NRQCD Predictions of D-Wave Quarkonia $^3D_{J}(J=1,2,3)$ Decay into Light Hadrons at Order $\alpha_{s}^{3}$

TL;DR

This paper uses NRQCD to calculate D-wave quarkonia decay rates into light hadrons at order αs^3, providing predictions that differ from potential models for charmonium but agree for bottomonium.

Contribution

It presents the first comprehensive calculation of D-wave quarkonia light hadron decays at order αs^3 within the NRQCD framework, including operator evolution and matrix element estimates.

Findings

NRQCD predicts larger decay widths for charmonium D-wave states than potential models.

For bottomonium, NRQCD and potential models agree on decay width estimates.
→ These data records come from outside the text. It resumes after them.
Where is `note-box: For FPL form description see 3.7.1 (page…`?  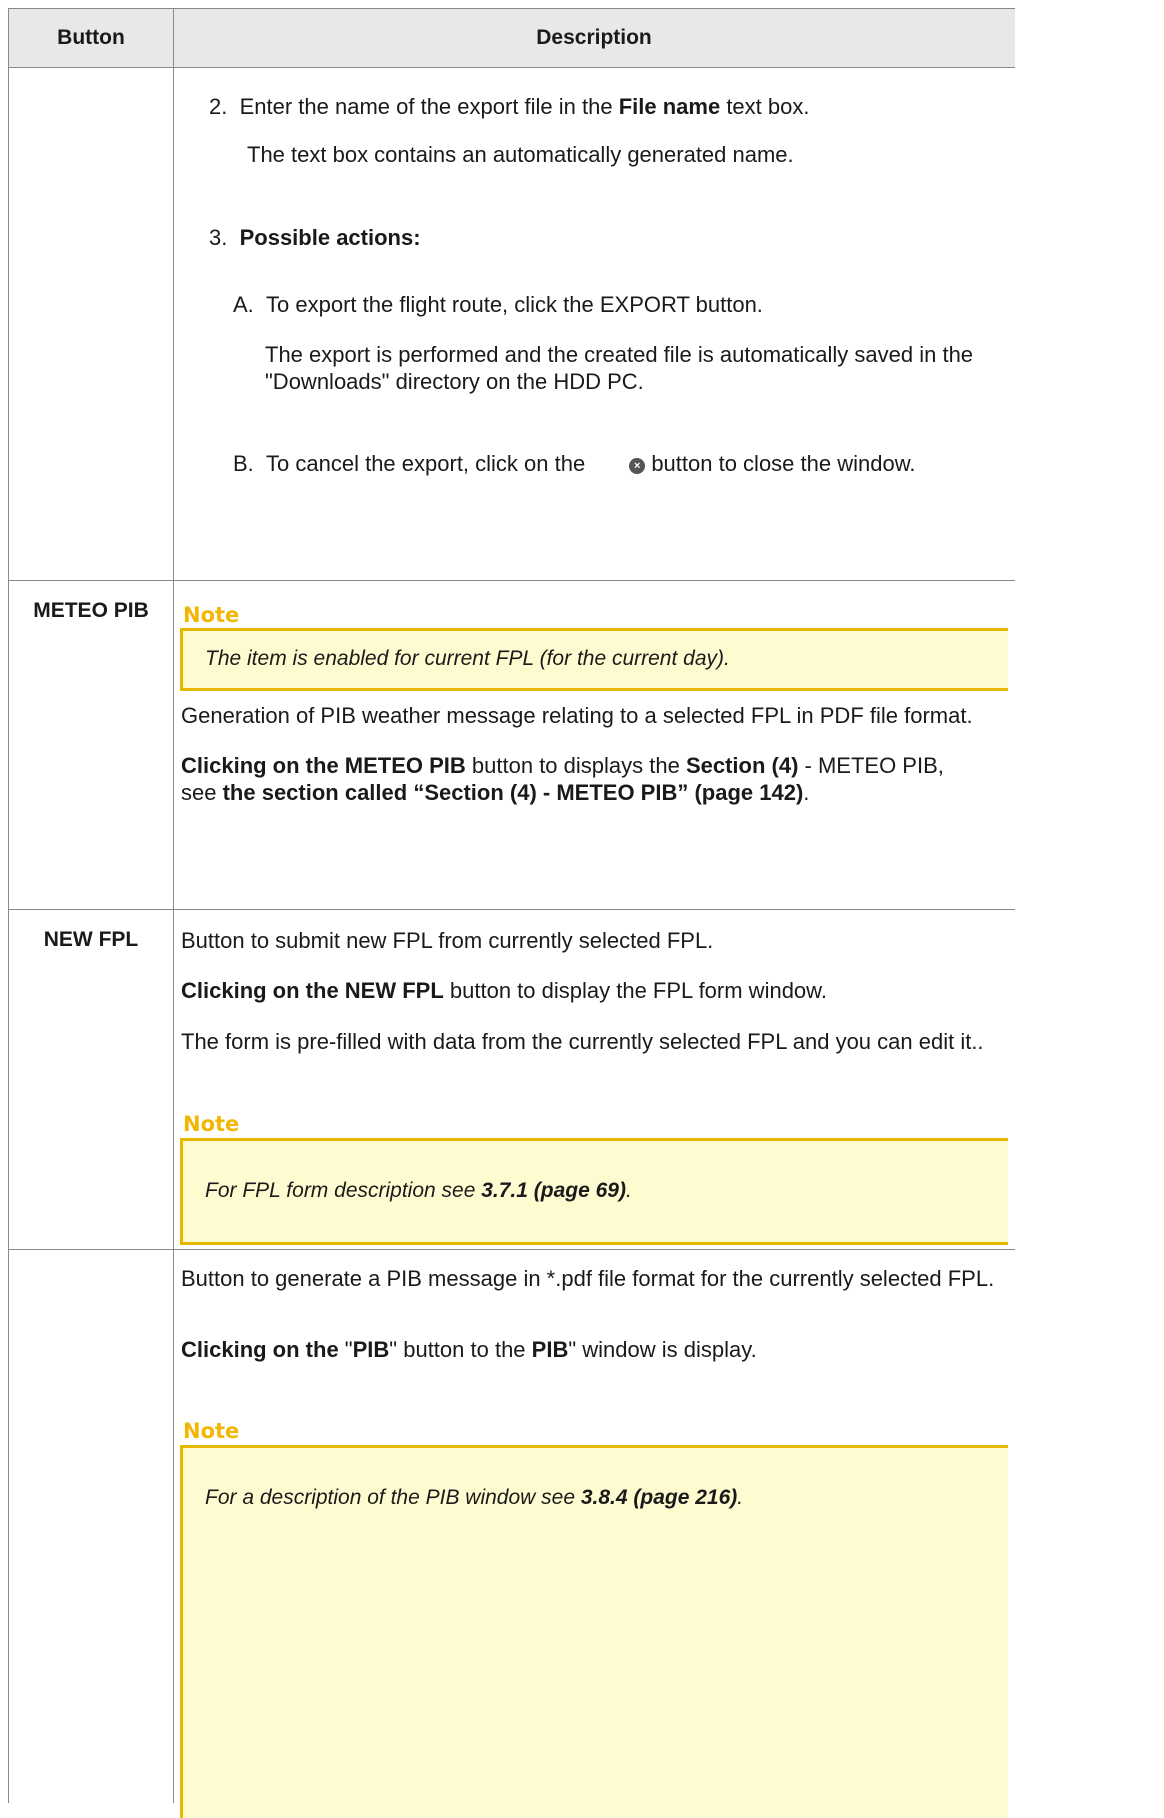
note-box: For FPL form description see 3.7.1 (page… is located at coordinates (594, 1192).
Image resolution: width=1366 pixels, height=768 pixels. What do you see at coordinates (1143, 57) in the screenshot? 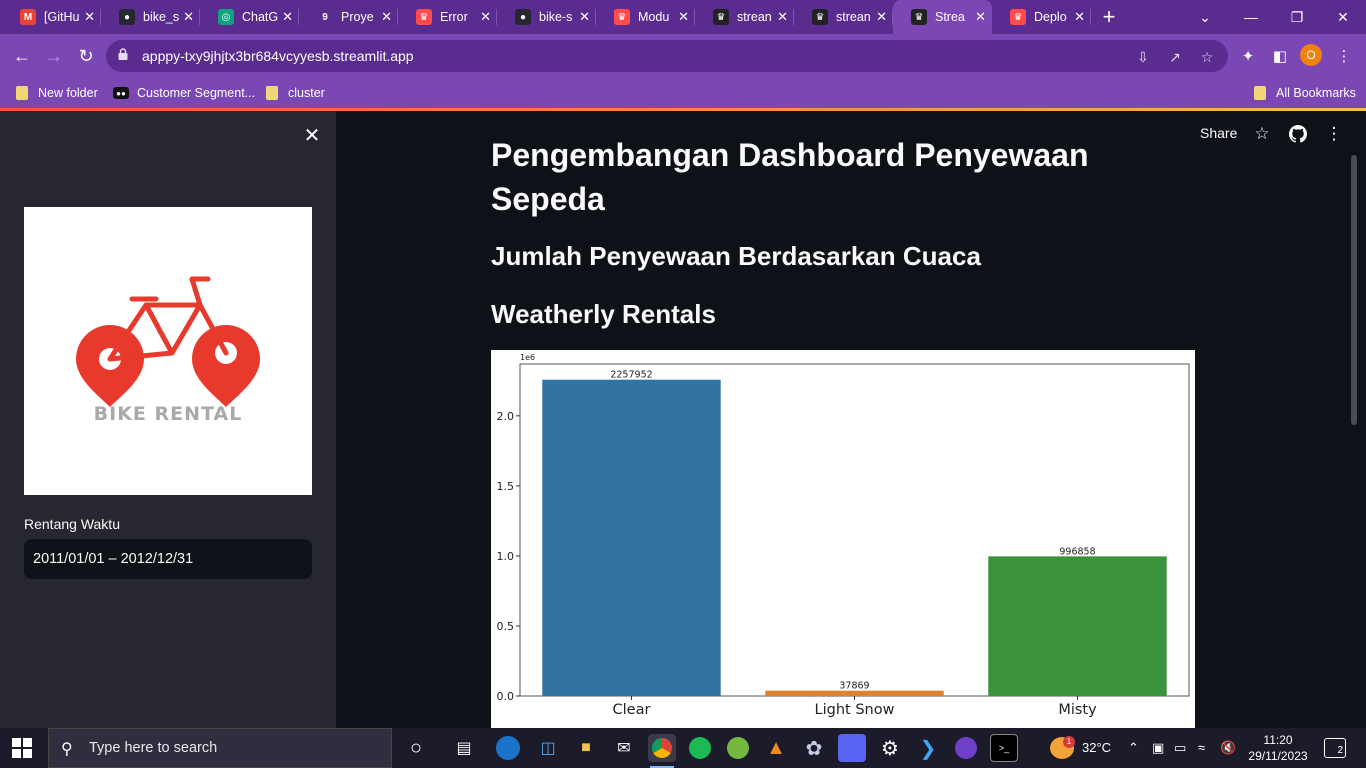
I see `install-app-icon: ⇩` at bounding box center [1143, 57].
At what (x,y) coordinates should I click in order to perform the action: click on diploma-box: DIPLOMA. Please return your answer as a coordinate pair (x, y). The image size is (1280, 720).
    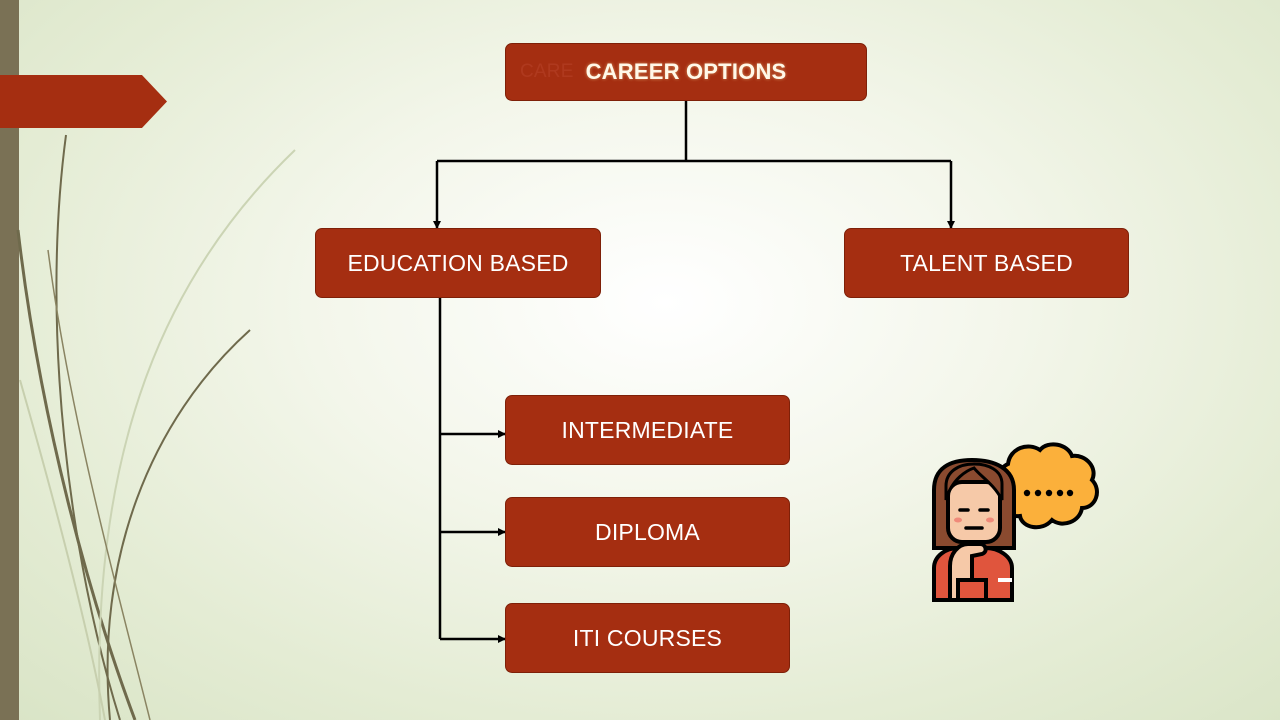
    Looking at the image, I should click on (648, 532).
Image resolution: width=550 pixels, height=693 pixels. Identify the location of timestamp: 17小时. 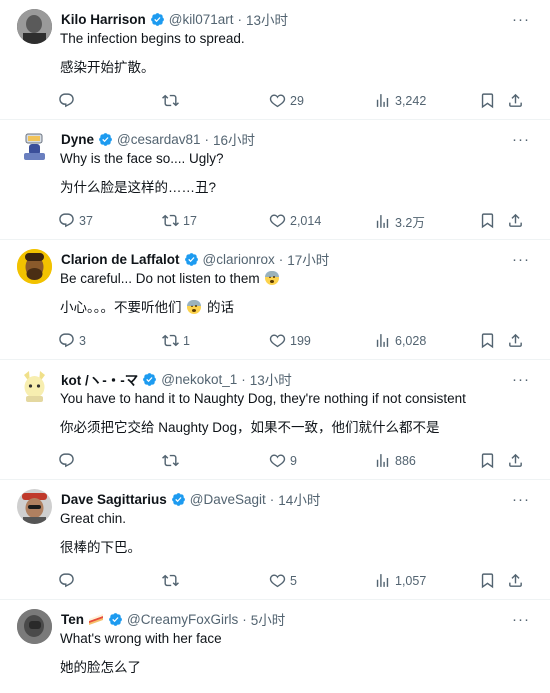
(308, 259).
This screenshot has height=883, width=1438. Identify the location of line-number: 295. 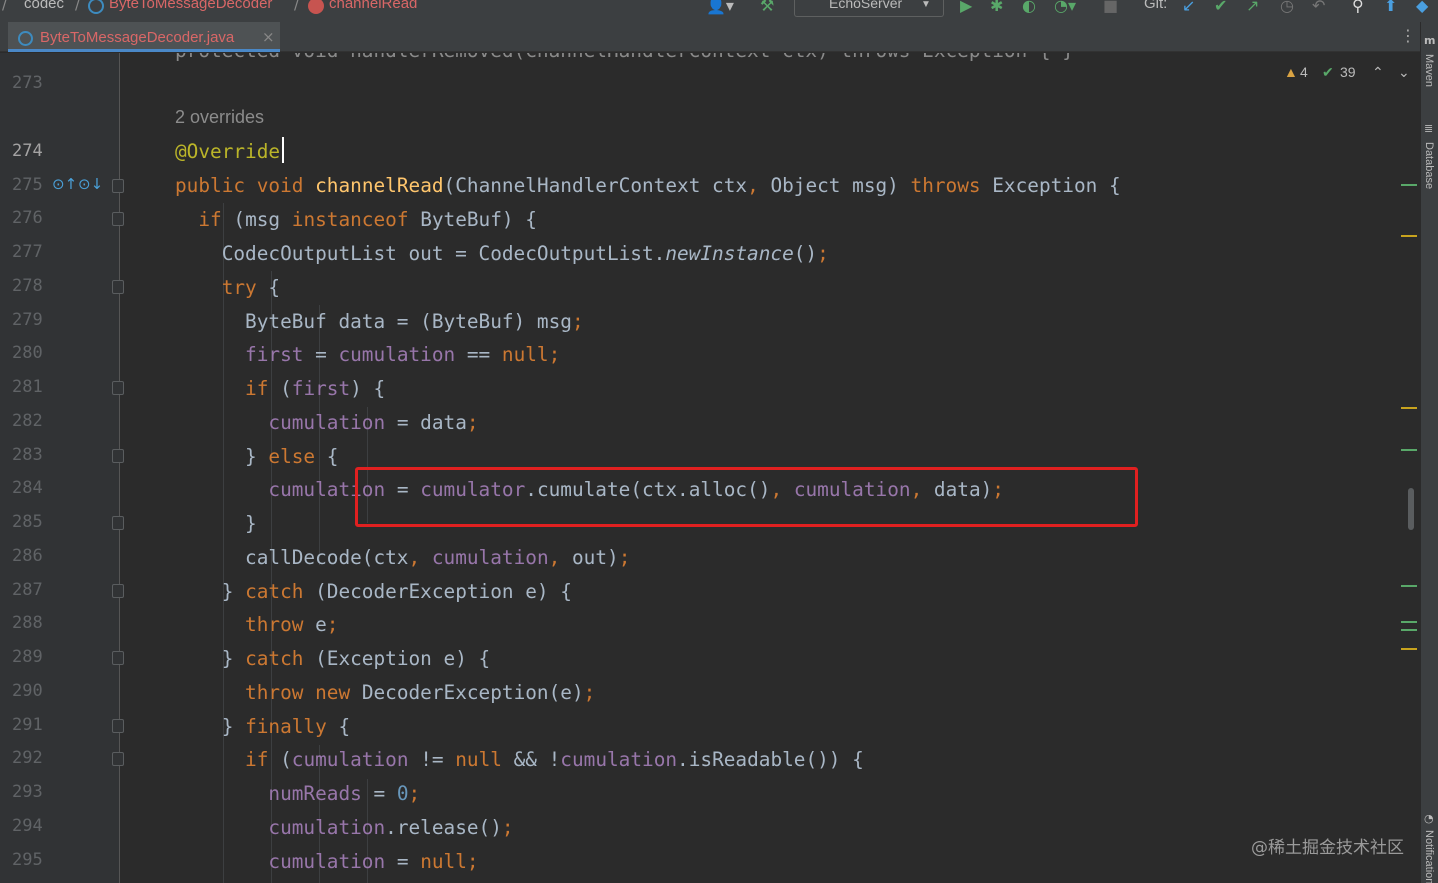
(32, 860).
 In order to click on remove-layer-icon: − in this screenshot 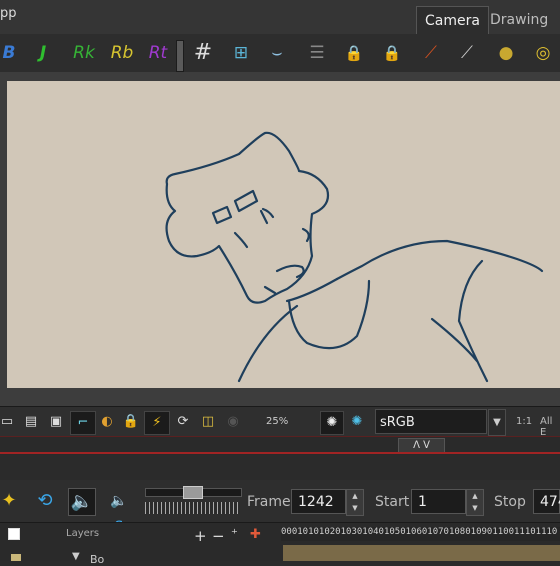, I will do `click(218, 536)`.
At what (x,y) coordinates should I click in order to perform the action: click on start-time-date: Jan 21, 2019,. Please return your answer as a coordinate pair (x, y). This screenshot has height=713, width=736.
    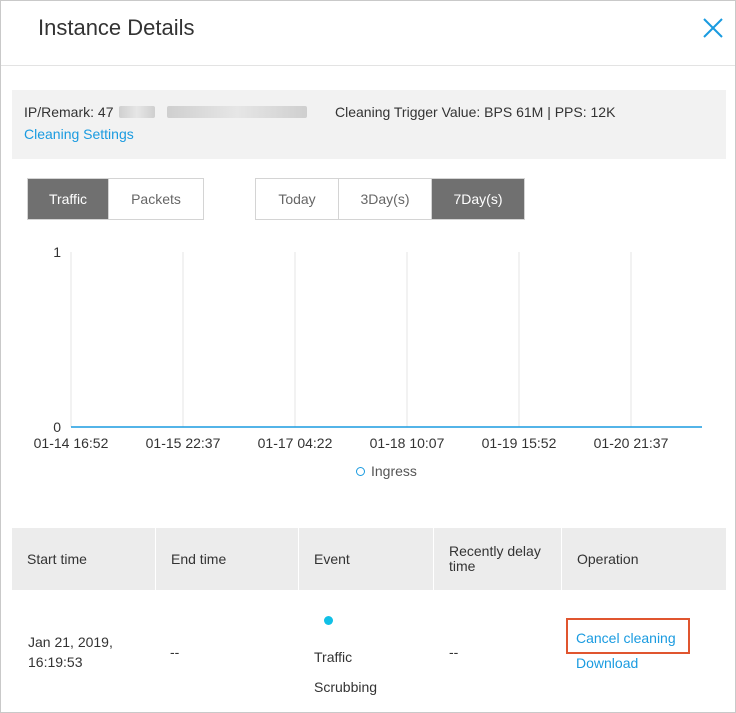
    Looking at the image, I should click on (70, 642).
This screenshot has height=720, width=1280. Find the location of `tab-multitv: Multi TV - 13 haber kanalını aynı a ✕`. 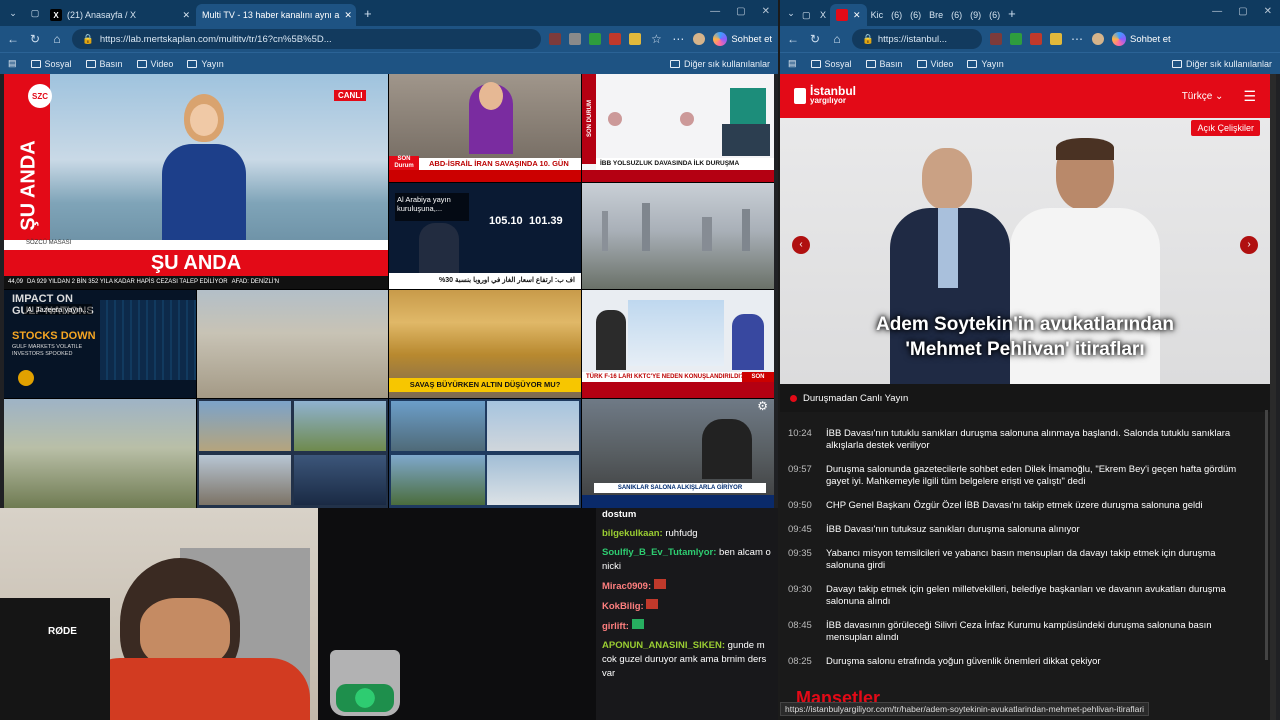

Predicted decay widths vary significantly among J=1,2,3 states.

Abstract

In this paper, in the framework of NRQCD we study the light hadron (LH) decays of the spin-triplet (S=1) D-wave heavy quarkonia. The short distance coefficients of all Fock states in the $^3D_J(J=1,2,3)$ quarkonia including D-wave color-singlet, P-wave color-octet and S-wave color-singlet and color-octet are calculated perturbatively at $\alpha_{s}^3$ order. The operator evolution equations of the four-fermion operators are also derived and are used to estimate the numerical values of the long distance matrix elements. We find that for the $c\bar{c}$ system, the LH decay widths of $\psi(1^3D_J)$ predicted by NRQCD is about $2\sim3$ times larger than the phenomenological potential model results, while for the $b\bar{b}$ system the two theoretical estimations of $\Gamma(\Upsilon(1^3D_J)\to LH)$ are in coincidence with each other. Our predictions for $\psi(1^3D_J)$ LH decay widths are $\Gamma(\psi(1^3D_J)\to LH)=(0.43,0.05,0.17)$MeV for J=1,2,3; and for $\Upsilon(1^3D_J)$, $\Gamma(\Upsilon(1^3D_J)\to LH)=(6.91,0.75,2.75)$KeV for J=1,2,3.